| Problem details |
Switch "balance" to "total" in the part of the listing below that opens with the line containing "Given: Select the Pan hand tool" and closes with the line containing "pos(126,42)", keeping everything else the same. Write out only that part, with the pictures left out.

| The input |
# # # #

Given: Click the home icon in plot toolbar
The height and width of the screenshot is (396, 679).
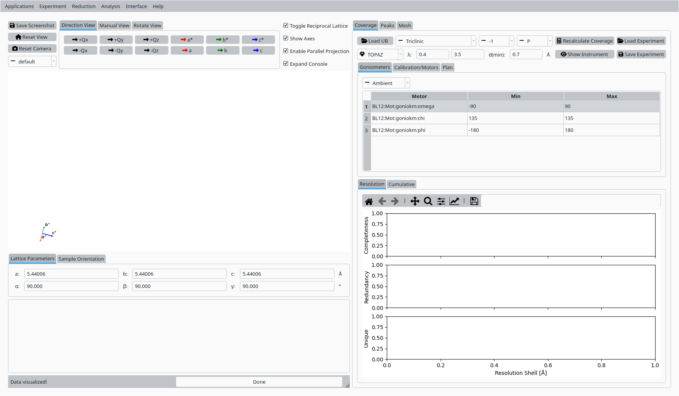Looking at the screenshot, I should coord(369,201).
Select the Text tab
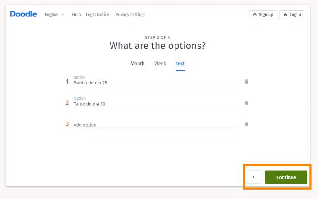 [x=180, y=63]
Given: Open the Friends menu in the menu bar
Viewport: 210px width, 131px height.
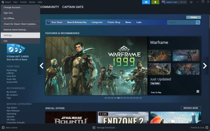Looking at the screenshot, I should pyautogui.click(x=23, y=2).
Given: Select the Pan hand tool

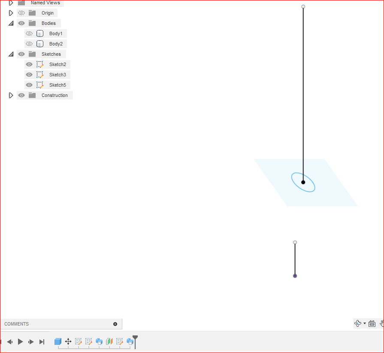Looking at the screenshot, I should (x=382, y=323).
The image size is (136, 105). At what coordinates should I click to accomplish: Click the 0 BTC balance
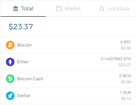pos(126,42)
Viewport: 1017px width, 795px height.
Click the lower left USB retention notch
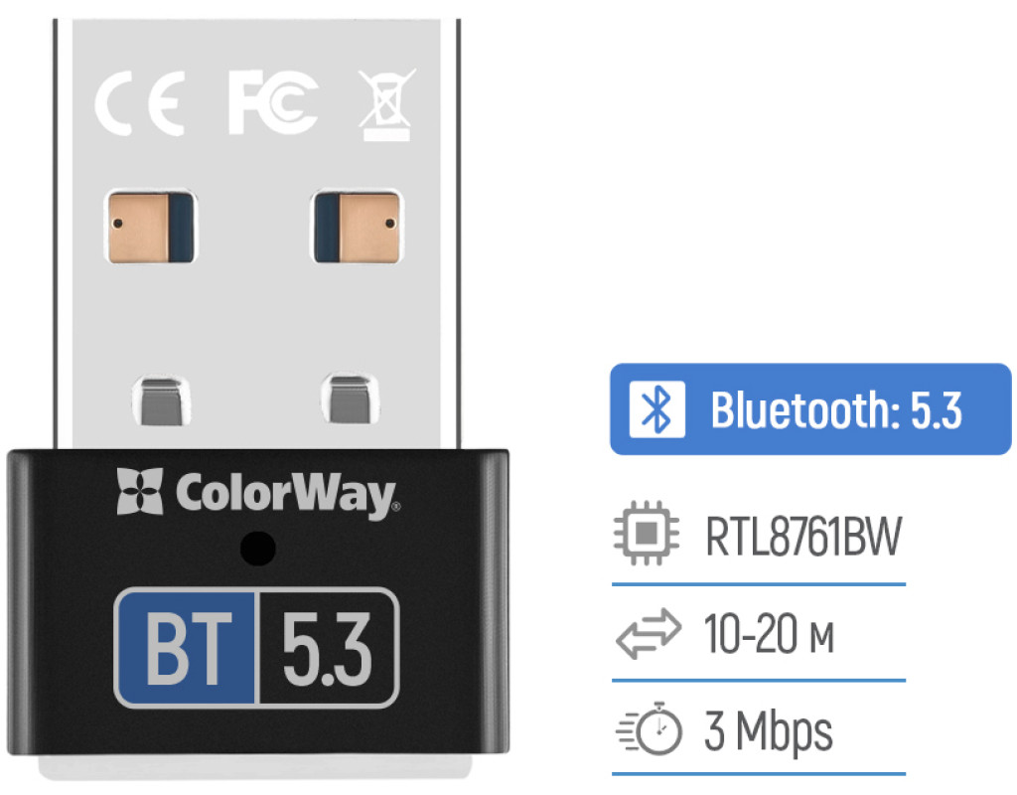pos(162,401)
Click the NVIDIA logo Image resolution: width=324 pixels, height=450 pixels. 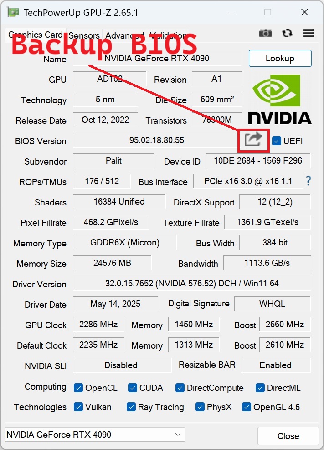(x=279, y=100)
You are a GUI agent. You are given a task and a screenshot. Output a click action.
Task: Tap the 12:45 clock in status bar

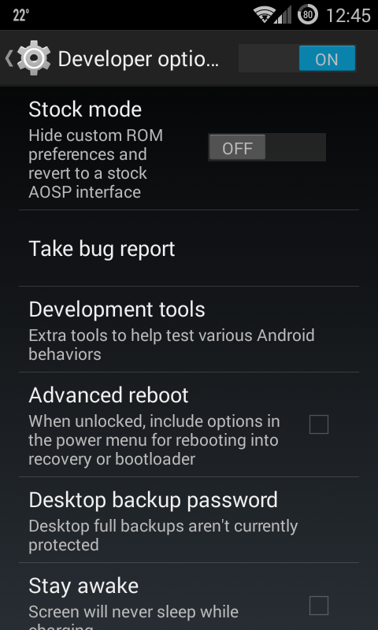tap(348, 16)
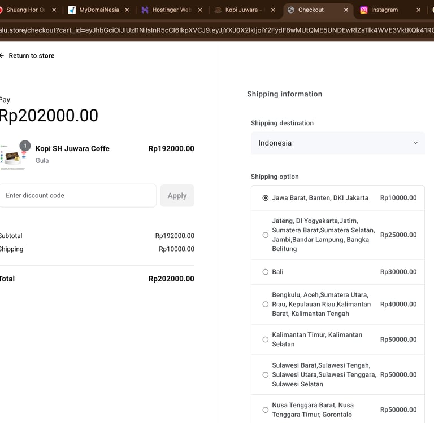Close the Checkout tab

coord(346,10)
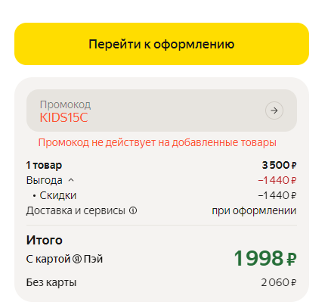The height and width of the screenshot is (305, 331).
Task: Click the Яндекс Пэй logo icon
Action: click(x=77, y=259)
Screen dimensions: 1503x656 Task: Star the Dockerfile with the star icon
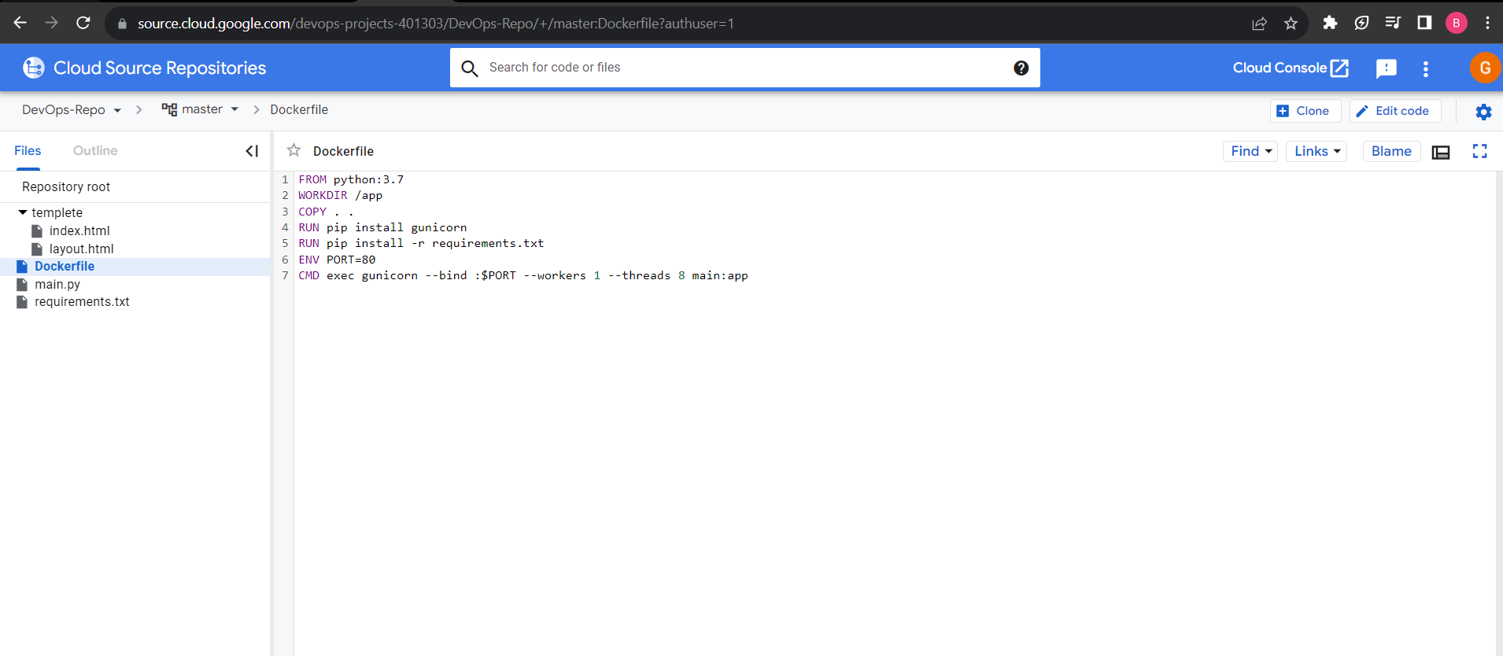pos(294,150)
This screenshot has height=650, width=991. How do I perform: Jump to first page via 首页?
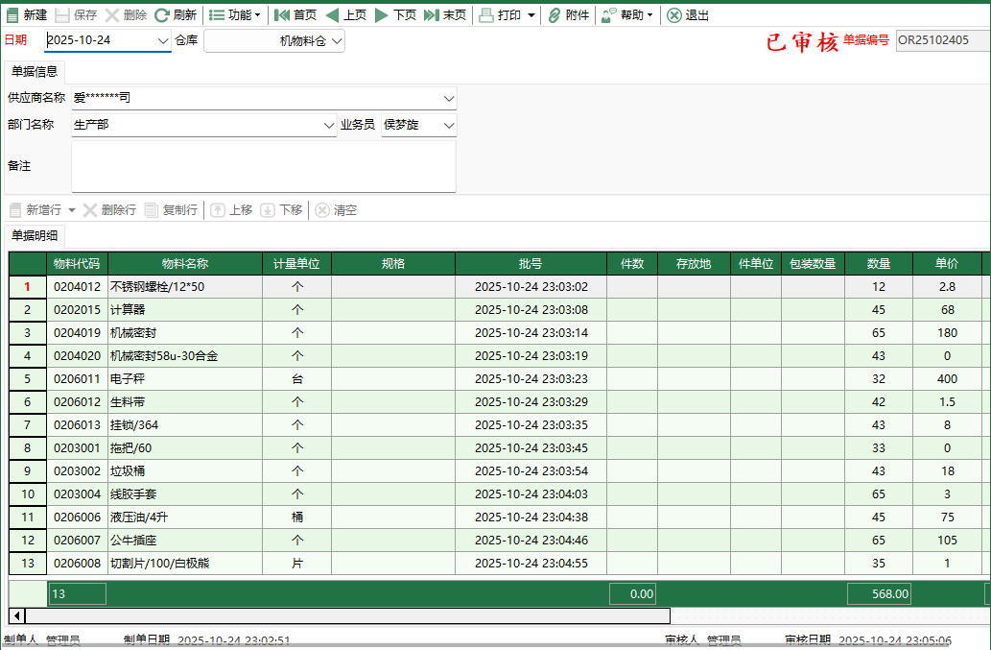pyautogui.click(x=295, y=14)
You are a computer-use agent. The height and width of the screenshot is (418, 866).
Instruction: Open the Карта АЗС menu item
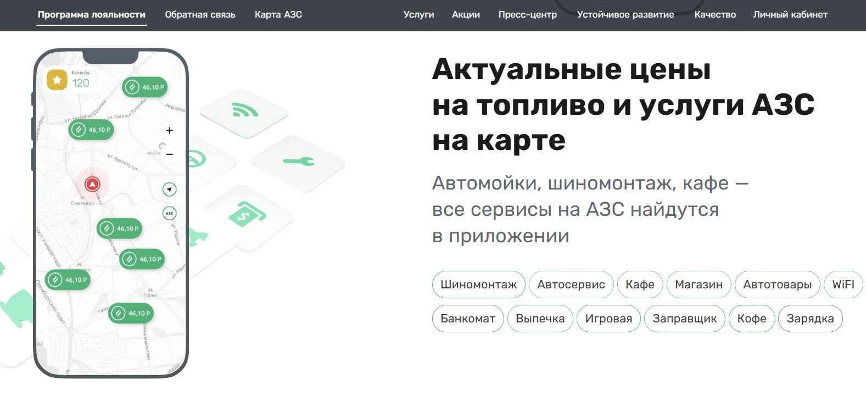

# # # #

| Task response |
Given: Select the Pan hand tool

Looking at the screenshot, I should (x=382, y=323).
The image size is (136, 105). At what coordinates should I click to accomplish: Click the 0 BTC total
pos(126,42)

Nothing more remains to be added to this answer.